PEPSI COLA vs SECRETARY OF LABOR (necessary implication)


FACTS:
Pepsi-Cola Employees Organization-UOEF (PCEU) filed a petition for certification election with the
Med-Arbiter seeking to be the exclusive bargaining agent of supervisors of Pepsi-Cola Philippines
(Pepsi). The petition was granted, but with the explicit statement that PCEU was affiliated with Union de
Obreros Estivadores de Filipinas (UOEF) and 2 other rank-and-file unions, the PCLU and the PEUP.
Pepsi then filed a petition for cancellation with the BLR against PCEU, on the grounds that: (a) the
members of PCEU were managers and (b) a supervisors' union cannot affiliate with a federation whose

members include the rank and file union of the same company. It also filed an urgent ex-parte motion to
suspend the certification election.
PCEU argued that Art. 245 of the Labor Code, as amended by RA 6715, did not prohibit a local union
composed of supervisory employees from being affiliated to a federation which has local unions with
rank-and-file members as affiliates. Furthermore, Book V, Rule II, Section 7 of the Omnibus Rules
Implementing the Labor Code provides the grounds for cancellation of the registration certificate of a
labor organization, and the inclusion of managerial employees is not one of the grounds.
However, on 1992, or before the SC decision, the PCEU issued a resolution withdrawing from the UOEF.
ISSUE:
Whether or not PCEU may be affiliated with the rank-and-file unions.
HELD:
PCEU's withdrawal from the affiliation made the case moot and academic. But for the guidance of others
similarly situated, the Court ruled No.
If the intent of the law is to avoid a situation where supervisors would merge with the rank and file or
where the supervisors' labor organization would represent conflicting interests, then a local supervisors'
union should not be allowed to affiliate with the national federation of union of rank-and-file employees
where that federation actively participates in union activity in the company.
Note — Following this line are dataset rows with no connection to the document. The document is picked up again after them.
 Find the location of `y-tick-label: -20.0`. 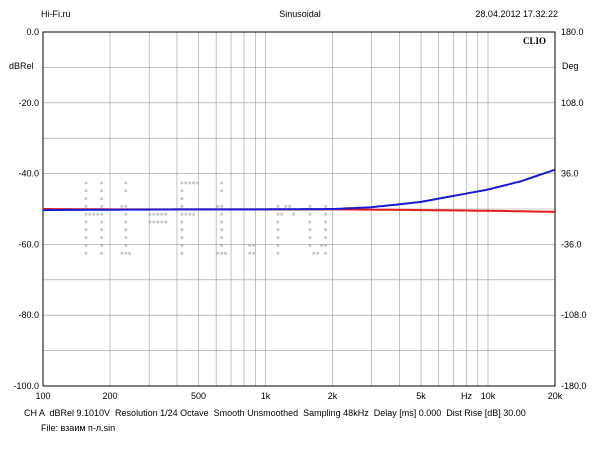

y-tick-label: -20.0 is located at coordinates (28, 103).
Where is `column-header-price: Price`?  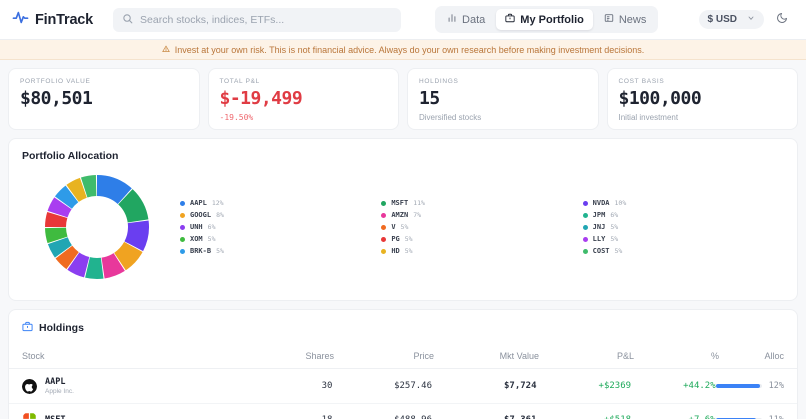
column-header-price: Price is located at coordinates (424, 356).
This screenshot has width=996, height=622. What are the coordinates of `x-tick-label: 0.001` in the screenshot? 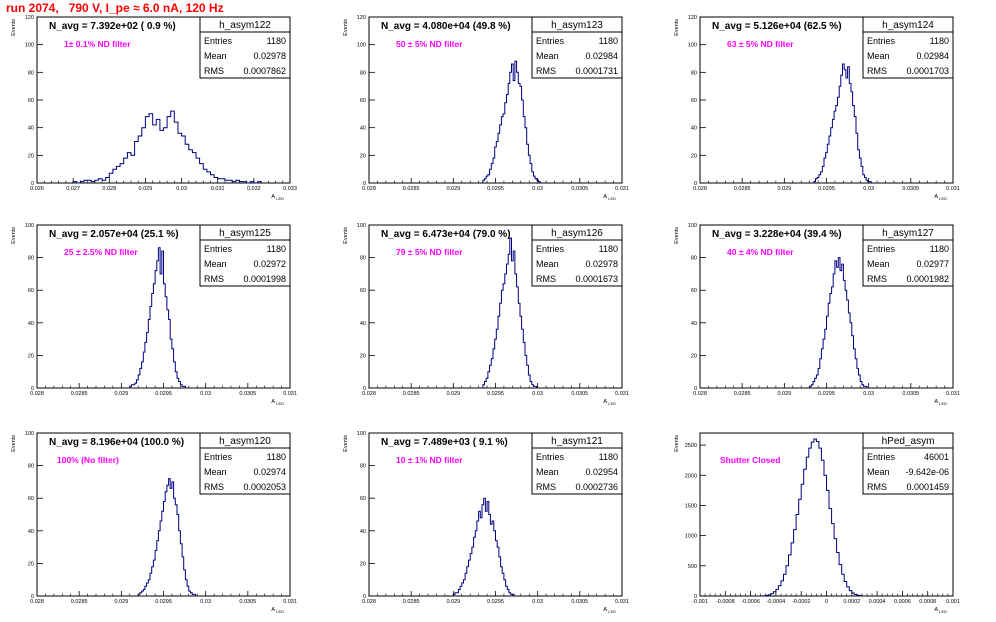 It's located at (953, 602).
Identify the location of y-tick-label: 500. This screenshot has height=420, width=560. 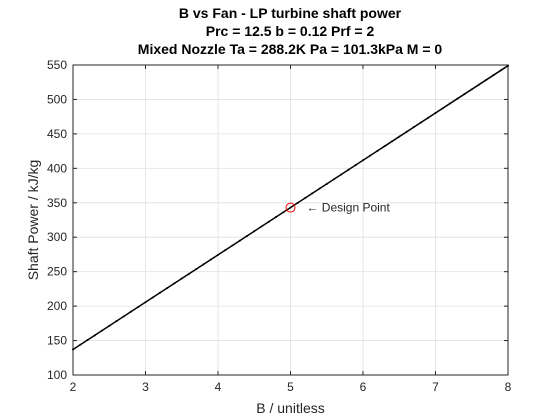
(57, 99).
The limitation is not confined to a case of supervisors' wanting to join a rank-and-file union. The
prohibition extends to a supervisors' local union applying for membership in a national federation the
members of which include local unions of rank and file employees. The intent of the law is clear
especially where, as in this case at bar, the supervisors will be co-mingling with those employees whom
they directly supervise in their own bargaining unit.
While article 245 singles out managerial employees as ineligible to join, assist or form any labor
organization, under the doctrine of necessary implication, confidential employees are similarly
disqualified. This doctrine states that what is implied in a statute is as much a part thereof as what which
is expressed.
One of the rules of statutory construction used to fill the gap is the doctrine of necessary
implication, to contain all such provisions as may be necessary to effectuate its object and
purpose, or to make effective rights, powers, privileges or jurisdiction which it grants, including
all such collateral and subsidiary consequences as may be fairly and logically inferred from its
terms.
In the collective bargaining process, managerial employees are supposed to be on the side of the
employer, to act as its representatives, and to see to it that its interests are well protected. The employer is
not assured of such protection if these employees themselves are union members. It is the same reason
that impelled this Court to consider the position of confidential employees as included in the
disqualification found in Art. 245 as if the disqualification of confidential employees were written in the
provision. Said employees may act as spies of either party to a collective bargaining agreement.